Read this book many years ago and the account of the Japanese occupation of Nanking was pretty horrifying. Later on I had heard that the lady that wrote it was pretty heavily discredited and ended upmkilling herself as a result. Things like japanese soldiers stabbing babies with bayonets and throwing them in boiling pots of water while they still cried stick out to me.
The book was not well-regarded by academics or specialists on the topic. Chang wasn’t a historian, didn’t know Chinese or Japanese, had an amateurish grasp of the event’s historical context, and wasn’t familiar with up-to-date scholarship (in fact, IIRC, she based the book primarily on a single, discredited source). These factors led to a book riddled with factual errors and pop psychological analysis.
But that’s mostly big picture stuff. Regarding your question, about specific atrocities? A lot of that stuff was accurate. I believe the bit about the competition between two officers to behead 100 Chinese likely never happened, but there’s no doubt that horrific acts occurred. Scholarly debate on the massacre focus on it’s scale and causes, not the details like that.
My understanding is that most of the criticism directed at Chang was over her interpretation of events not over factual issues. Historians seem to agree with her on what happened but some disagree with her on why it happened: was it because of something distinctive in Japanese society or due to a more general attribute present in all societies?
It’s not as if this is the only book on the topic (I read it years ago, but didn’t know about the controversy). Decades earlier I had read David Bergamini’s Japan’s Imperial Conspiracy devotes its opening section to the Rape of Nanking. It’s well footnoted and references.
There are lots of good books on the massacre, but I don’t know that I’d go to a 40-year book for it, especially when the author’s “conclusions have not generally been accepted and his data and sources have been questioned.”
Japanese atrocities were all to real. The British were unable to defend Singapore. The Japanese gave it the same treatment as Nanking. A lot of British women were raped along with Chinese.
I’m less skeptical of the actual killing than I am of the horror movie style of it all in the book. Like the example I gave earlier. I’m sure the Japanese killed the people, I just don’t know about the method of killing.
If you are at all skeptical watch this video which uses first hand accounts. The Chinese were brutally massacred, sometimes cut in half with swords, often in front of family members. It was hell on earth. It makes the nazis look humane.
There are quite a lot of eyewitness accounts, including filmed documentation of some of the atrocities, primarily from Western missionaries.
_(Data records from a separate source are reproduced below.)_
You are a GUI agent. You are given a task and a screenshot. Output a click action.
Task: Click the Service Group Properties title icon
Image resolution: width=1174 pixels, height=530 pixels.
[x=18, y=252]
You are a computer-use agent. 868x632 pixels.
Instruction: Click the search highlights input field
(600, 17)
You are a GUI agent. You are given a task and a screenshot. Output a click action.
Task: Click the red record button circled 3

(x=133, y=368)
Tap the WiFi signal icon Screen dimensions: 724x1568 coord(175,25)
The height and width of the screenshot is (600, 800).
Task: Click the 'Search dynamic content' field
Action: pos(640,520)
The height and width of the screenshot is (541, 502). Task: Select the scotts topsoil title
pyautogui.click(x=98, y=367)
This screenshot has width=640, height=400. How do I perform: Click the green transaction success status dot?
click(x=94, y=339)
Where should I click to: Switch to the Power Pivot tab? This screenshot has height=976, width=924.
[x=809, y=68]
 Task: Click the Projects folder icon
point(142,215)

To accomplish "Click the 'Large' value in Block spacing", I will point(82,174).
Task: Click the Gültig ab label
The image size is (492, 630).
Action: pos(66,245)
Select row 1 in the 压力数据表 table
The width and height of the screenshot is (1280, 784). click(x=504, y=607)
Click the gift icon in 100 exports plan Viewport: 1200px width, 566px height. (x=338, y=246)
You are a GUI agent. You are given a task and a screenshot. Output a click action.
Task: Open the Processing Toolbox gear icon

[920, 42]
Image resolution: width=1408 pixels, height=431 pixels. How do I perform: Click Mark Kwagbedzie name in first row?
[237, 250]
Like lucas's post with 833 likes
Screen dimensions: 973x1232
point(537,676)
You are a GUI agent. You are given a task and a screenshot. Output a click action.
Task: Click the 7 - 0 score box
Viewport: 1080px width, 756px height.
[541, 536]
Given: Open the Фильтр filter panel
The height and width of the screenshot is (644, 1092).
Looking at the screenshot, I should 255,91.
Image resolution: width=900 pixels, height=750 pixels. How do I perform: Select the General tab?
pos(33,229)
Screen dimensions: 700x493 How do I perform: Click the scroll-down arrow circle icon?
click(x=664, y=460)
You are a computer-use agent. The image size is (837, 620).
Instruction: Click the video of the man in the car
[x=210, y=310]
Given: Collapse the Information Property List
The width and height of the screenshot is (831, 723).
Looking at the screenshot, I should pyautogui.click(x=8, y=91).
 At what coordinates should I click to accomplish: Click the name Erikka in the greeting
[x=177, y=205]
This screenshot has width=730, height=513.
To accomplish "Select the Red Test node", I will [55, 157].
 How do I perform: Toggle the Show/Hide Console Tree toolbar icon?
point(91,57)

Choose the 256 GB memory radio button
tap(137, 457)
I find it difficult to imagine any need to sensationalize what are some of the most stomach-churning atrocities of modern war. As **blood63 **said, Nanking made the Nazis look humane.
Iris Chang wrote a sensationalist book that vastly over exaggerated the Rape of Nanking. Now, let me state categorically that the Rape of Nanking occured, and it was very bad. I took my mother, who remembered the newsreels and reports of the Rape of Nanking when it occured, to the memorial around 2002. The memorial has a partially excavated mass grave with human bones sticking out. The momorial also has photos, victim and eye witness accounts. Hence, no need for cheap sensationalism.
Iris Chang, who didn’t really speak Chinese nor was any kind of academic/historian, did a huge disservice of blowing out of proportion the events that transpired. Japanese “nationalists” were able to pick apart different aspects of the book and did their best to discredit the entire book and actually point to the inaccuracies to “prove” that the Rape of Nanking never occured.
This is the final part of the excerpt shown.